These three gadgets are some of the most potent occult technology for altering consciousness ever created. Check out what we’ve got for you…
Since the dawn of history, human beings have been trying to alter their consciousnesses, with every conceivable means, from fasting to sleeplessness to psychedelic drugs and many, many more ways. It’s like sex: If there’s any conceivable way to do it, somebody’s tried it. In the 20th and 21st centuries, however, we’ve gotten some incredible new occult technology for pushing our minds out of their usual ruts and into unexplored territories:
1. The Dream Machine
The Dream Machine, created by Brion Gysin, Ian Sommerville and William S. Burroughs, is an occult technology that creates flicker patterns behind the closed eyelids of a person staring at it. These flicker patterns subtly alter the viewer’s brainwaves, creating waking hallucinations that can be incredibly, shockingly vivid. It’s made from three things: a cardboard cylinder with slats in it to generate the right flicker pattern, a 78 rpm turntable upon which the cardboard tube sits, and a single lightbulb dangling from a cord into the turntable. The turntable spins the tube, creating the hallucinatory flicker pattern.

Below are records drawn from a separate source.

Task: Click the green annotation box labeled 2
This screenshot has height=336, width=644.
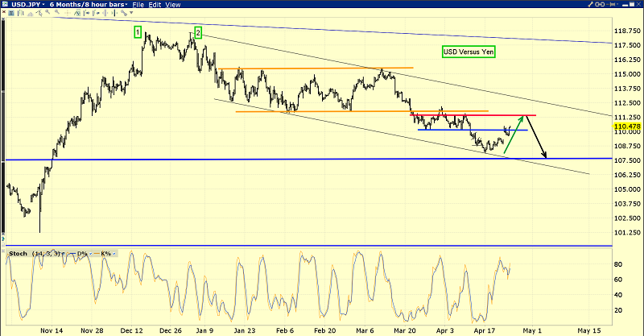Action: click(x=198, y=32)
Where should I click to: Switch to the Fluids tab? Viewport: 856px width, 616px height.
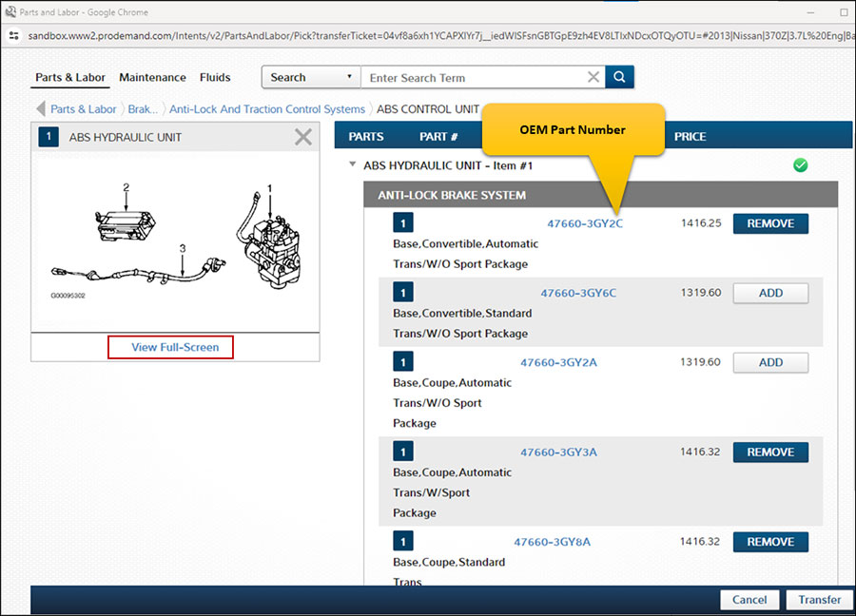(x=215, y=78)
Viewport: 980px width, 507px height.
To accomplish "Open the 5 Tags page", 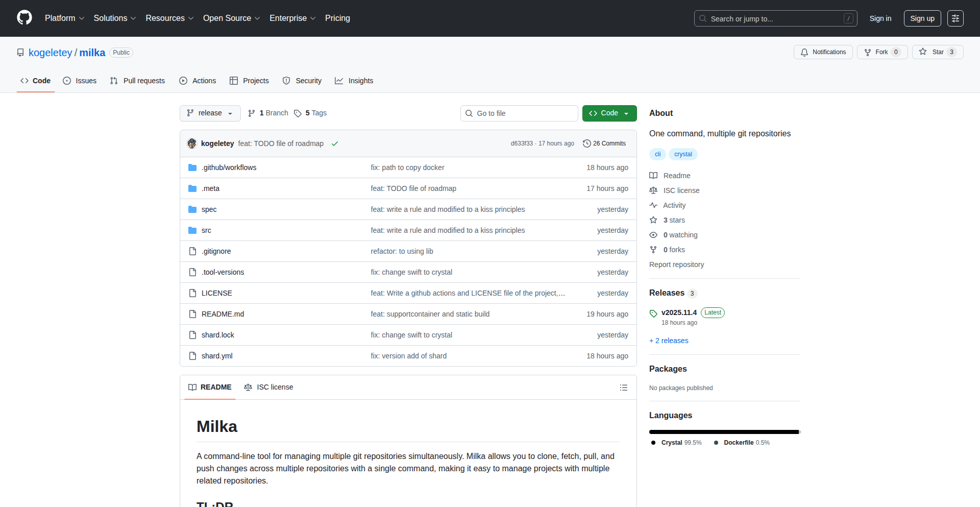I will click(x=310, y=113).
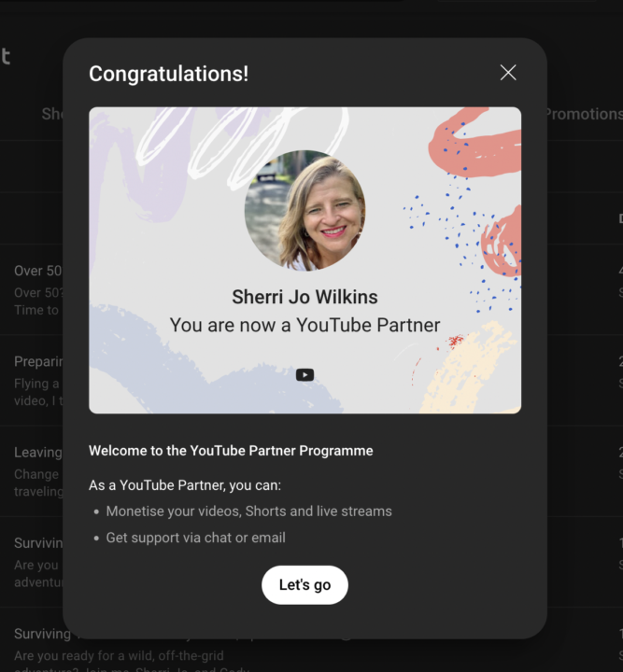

Gysin, the device’s primary inventor, was a gay surrealist painter and author who fled the bitchy, backbiting Paris surrealism scene to seek the frontiers of Extreme Experience in Morocco, delving headlong into the occult and the libertine atmosphere of Tangiers; Burroughs would later join him, and the two would embark on a legendary magical partnership, exploring the outer ranges of operative sorcery and sanity itself.
Burroughs wrote about Dream Machines extensively in his novels, where he depicted them as a weapon for the freedom of consciousness in the eternal war against Control. The author spoke highly of his friend’s invention, saying: “Subjects report dazzling lights of unearthly brilliance and color… Elaborate geometric constructions of incredible intricacy build up from multidimensional mosaic into living fireballs like the mandalas of Eastern mysticism or resolve momentarily into apparently individual images and powerfully dramatic scenes like brightly colored dreams.”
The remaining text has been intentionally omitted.